Un vent de nationalisme vitivinicole

Mais Christelle Chêne témoigne que «le Covid a ramené les touristes et les sommeliers chinois au Ningxia. A Shanghai, désormais, tout le monde veut du vin chinois. On se rend compte qu’ils ont leur personnalité et son intéressants.» Ainsi un chardonnay 2019 de Xige, certes au goût international, fermenté en barriques, d’un bon volume (14% d’alcool), à 30 euros, tiré entre 10’000 et 20’000 bouteilles. Où cette carmenère, appelée Cabernet Gernischt, 2018, du même domaine, issu de «vieilles vignes» de plus vingt ans d’âge, certes un peu herbacé et épicé, «qui rappelle des goûts de la médecine chinoise, un goût connu des consommateurs», à 80 euros, tiré lui à 100’000 bouteilles. Ce sont des exceptions: même dans le Ningxia, 70% du vignoble est planté en cabernet sauvignon, pour faire des vins dans le style bordelais — et trop tanniques pour accompagner la gastronomie chinoise!

Les 22 domaines et vins récompensés d’un grand prix, à Yinchuan, en 2019.

Pour mieux comprendre le phénomène contradictoire du vin en Chine, on ne manquera pas de lire un reportage du sociologue, enseignant à Marseille, Boris Pétric, qui reprend le titre du film qu’il avait consacré à feu l’œnologue Gérard Colin, «Château Pékin»*. Au fil d’entretiens, l’enquête rappelle dans un style allègre comment la France a réussi à pénétrer, depuis la place commerciale de Hong Kong, le marché chinois. L’auteur esquisse quelques pistes plus critiques en fin d’ouvrage : «L’expansion de la viticulture des nouveaux châteaux à la chinoise propose un modèle prétendument écologique, qui repose en fait sur une forme de domestication poussée de la nature, un prétexte pour siniser des territoires marginaux et contrôler des conduites sociales des citoyens chinois enfermés dans des parcs œnotouristiques.
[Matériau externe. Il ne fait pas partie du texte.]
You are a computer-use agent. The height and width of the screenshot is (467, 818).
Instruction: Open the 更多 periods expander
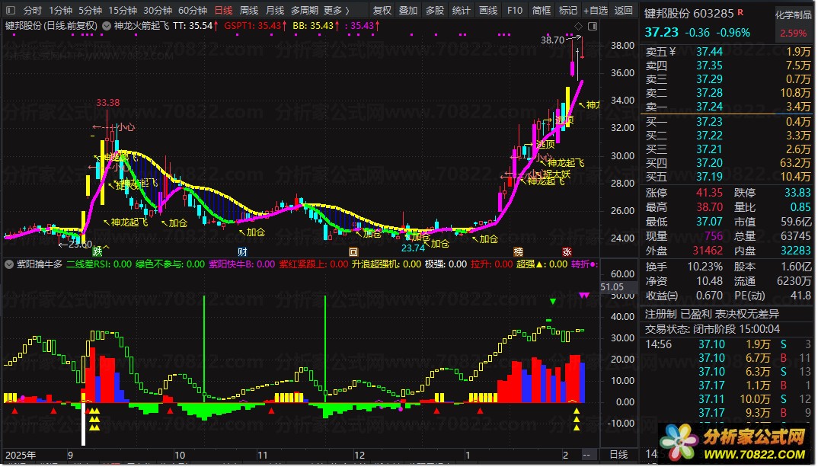(337, 10)
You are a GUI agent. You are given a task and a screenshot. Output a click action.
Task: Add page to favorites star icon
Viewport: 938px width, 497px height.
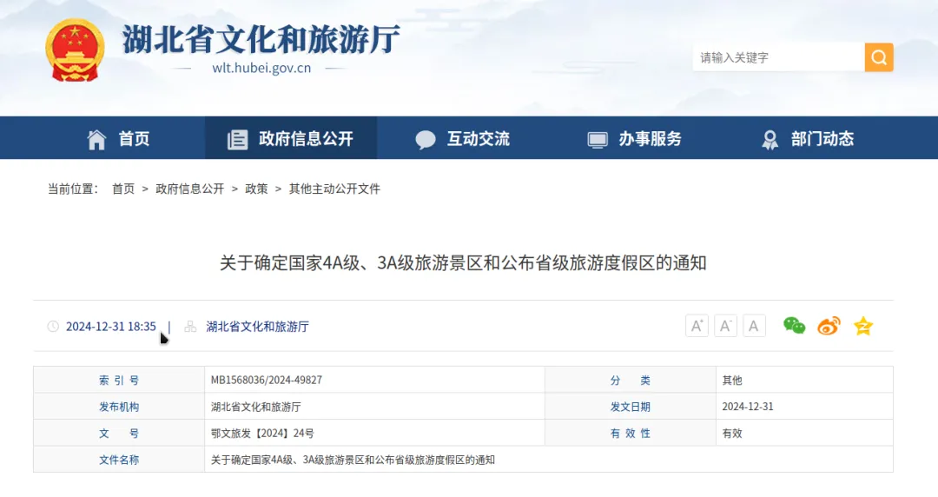click(x=862, y=326)
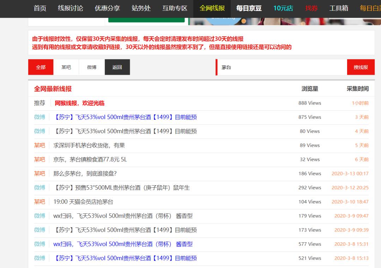Image resolution: width=381 pixels, height=268 pixels.
Task: Filter results by 微博 source
Action: pos(91,67)
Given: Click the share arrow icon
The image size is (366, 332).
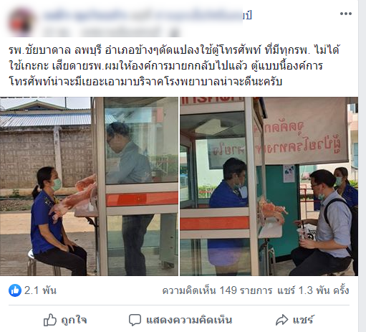Looking at the screenshot, I should [x=282, y=320].
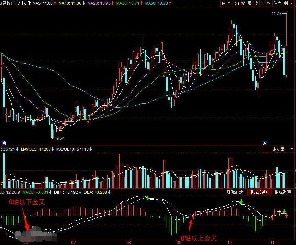Click the 预 forecast icon
The height and width of the screenshot is (245, 296).
pyautogui.click(x=269, y=3)
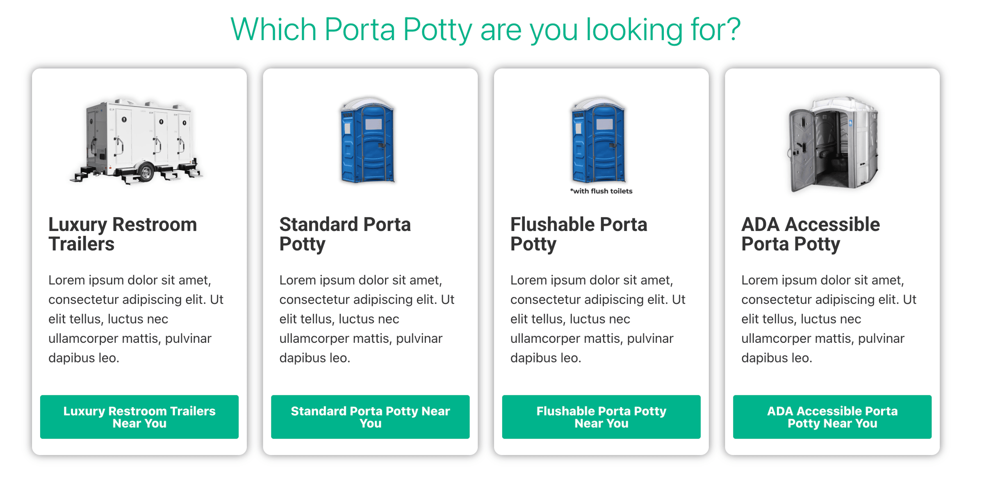This screenshot has width=984, height=483.
Task: Click the Flushable Porta Potty blue unit image
Action: (x=599, y=140)
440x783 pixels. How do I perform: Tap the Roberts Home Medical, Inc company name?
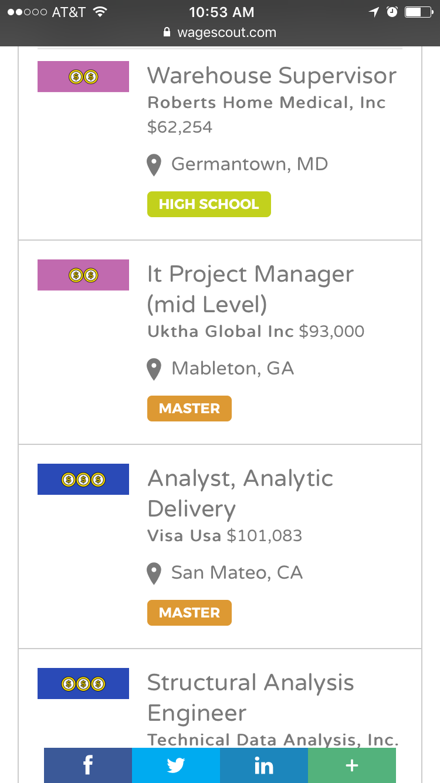click(x=266, y=103)
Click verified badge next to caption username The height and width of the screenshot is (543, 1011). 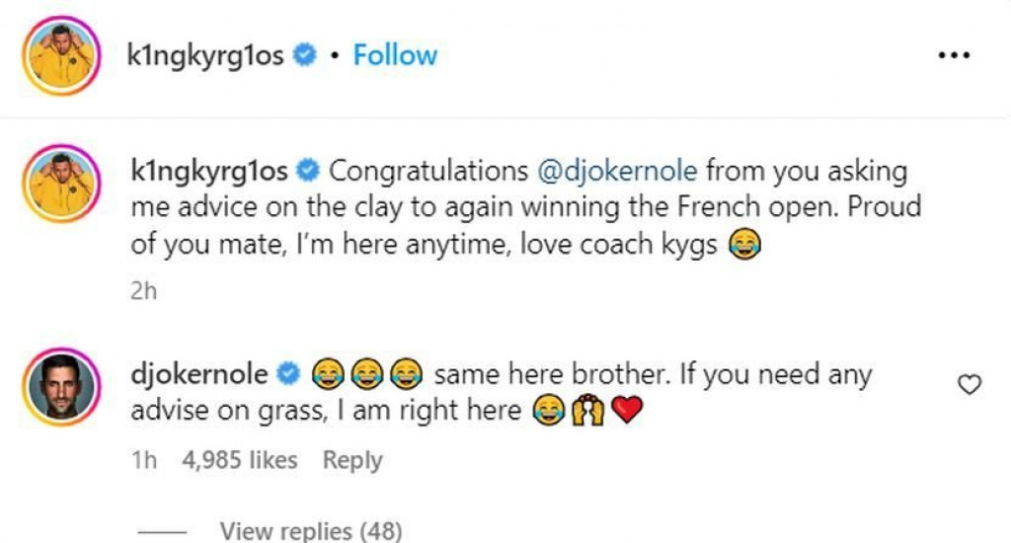308,172
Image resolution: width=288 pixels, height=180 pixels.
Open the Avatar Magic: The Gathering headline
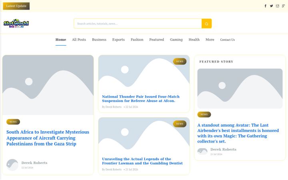point(238,133)
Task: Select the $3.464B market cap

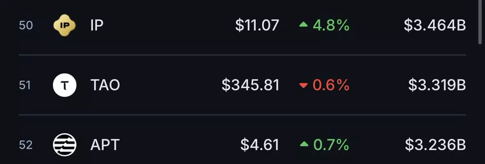Action: click(435, 25)
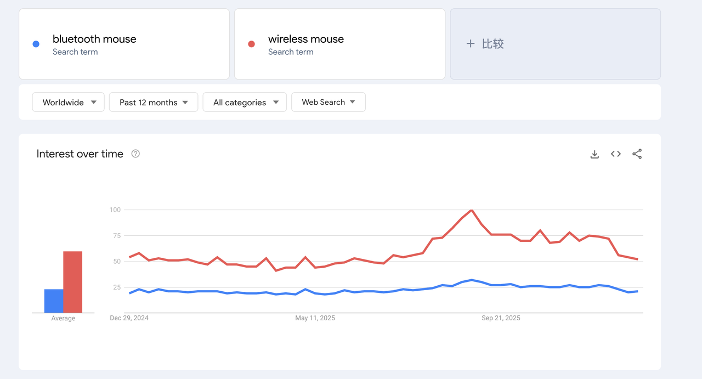Click the red dot for wireless mouse term
Screen dimensions: 702x379
coord(251,43)
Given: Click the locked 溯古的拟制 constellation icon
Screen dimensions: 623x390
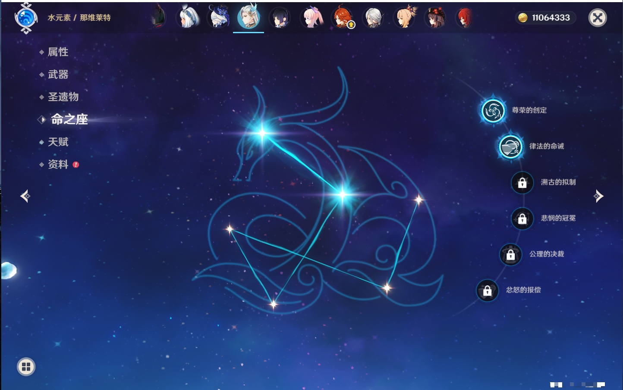Looking at the screenshot, I should click(x=522, y=183).
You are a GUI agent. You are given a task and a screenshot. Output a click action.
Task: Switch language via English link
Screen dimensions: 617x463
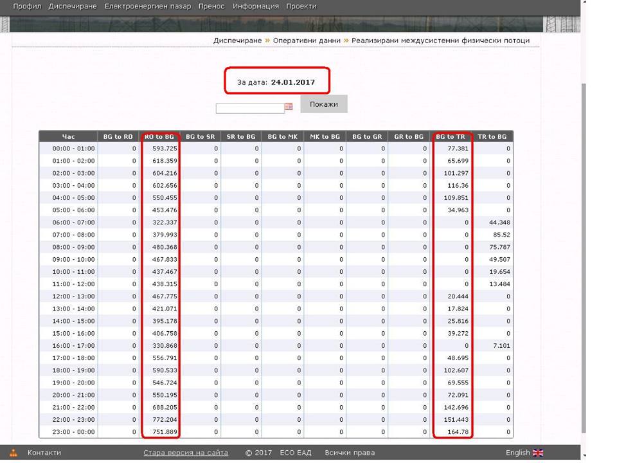pos(517,453)
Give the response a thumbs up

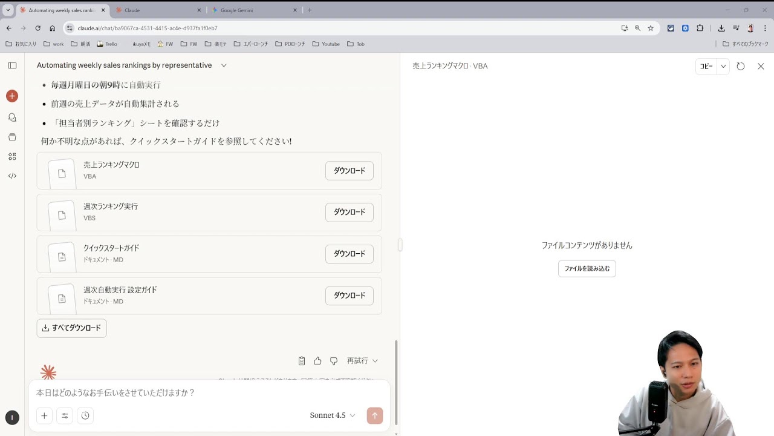click(x=317, y=361)
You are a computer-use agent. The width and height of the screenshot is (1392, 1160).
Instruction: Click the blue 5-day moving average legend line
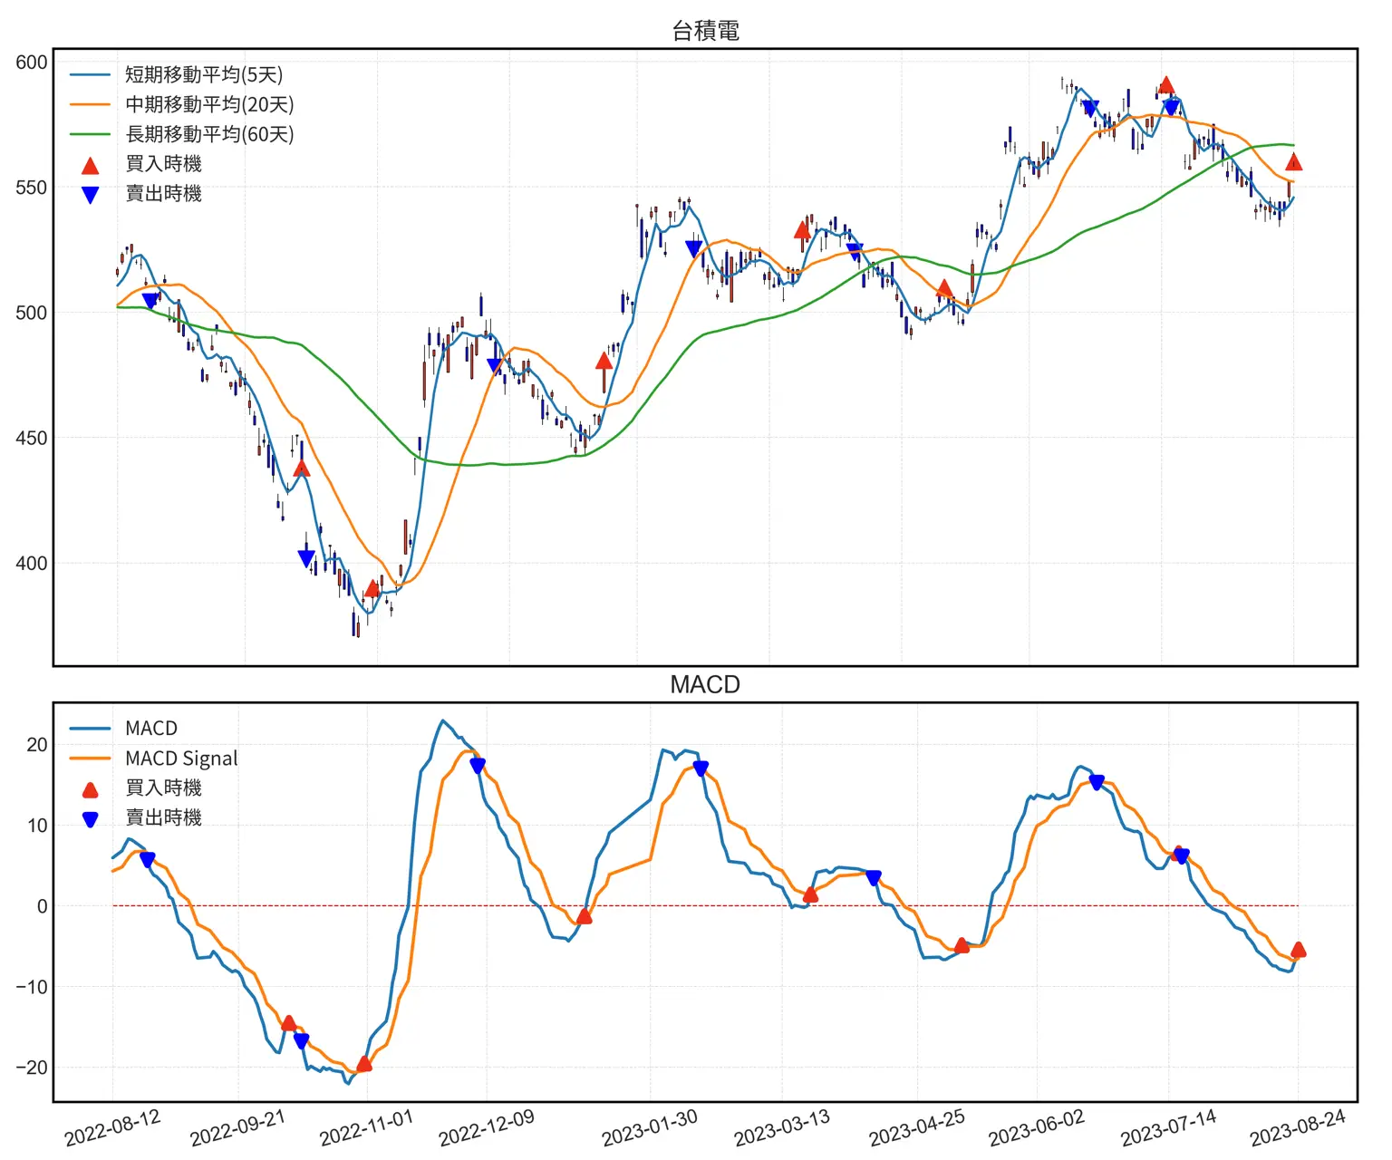(91, 75)
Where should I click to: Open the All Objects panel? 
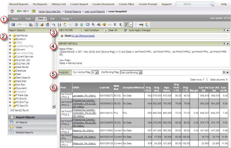pos(21,122)
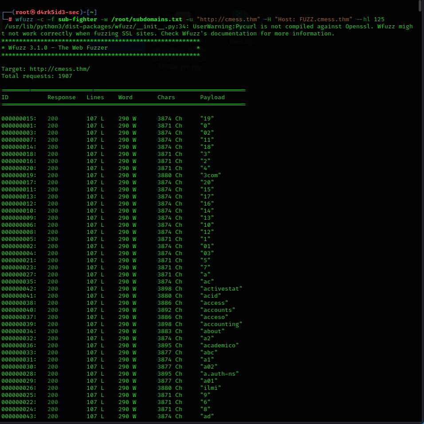The image size is (424, 424).
Task: Click the Payload column header
Action: pos(212,97)
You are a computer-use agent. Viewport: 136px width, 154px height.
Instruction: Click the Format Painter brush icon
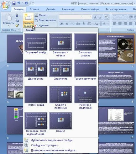click(x=17, y=25)
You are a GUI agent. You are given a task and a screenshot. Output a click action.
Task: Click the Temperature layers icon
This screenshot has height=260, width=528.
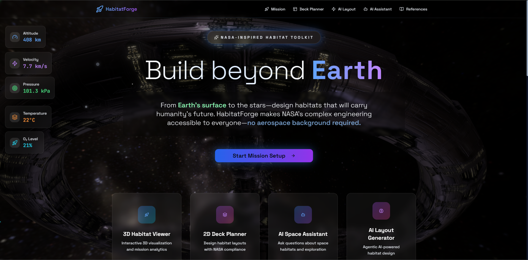point(15,117)
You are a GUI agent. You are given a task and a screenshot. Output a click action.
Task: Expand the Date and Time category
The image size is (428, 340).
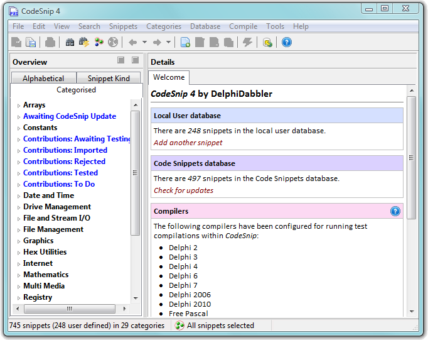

Cette forme d’appropriation de la culture viticole et vinicole est aux antipodes des imaginaires européens.»

Et, avant la réouverture de l’Empire du Milieu aux voyageurs, «le vin, produit de luxe et symbole de l’occidentalisation récente de la Chine, n’est pas à l’abri d’un éventuel rejet découlant d’un soudain nationalisme chinois.» Alors que le rapport actuel de la consommation en Chine serait de 3 bouteilles de vin étranger pour 1 bouteille de vin chinois, on ne peut pas exclure que, face au développement de nouveaux domaines (200 dans le Ningxia et une perspective de 100’000 hectares en 2035), les Chinois boivent d’abord chinois…

*«Château Pékin», Boris Pétric, 320 pages, édition «le bruit du monde», ISBN 978-2-493206-24-4).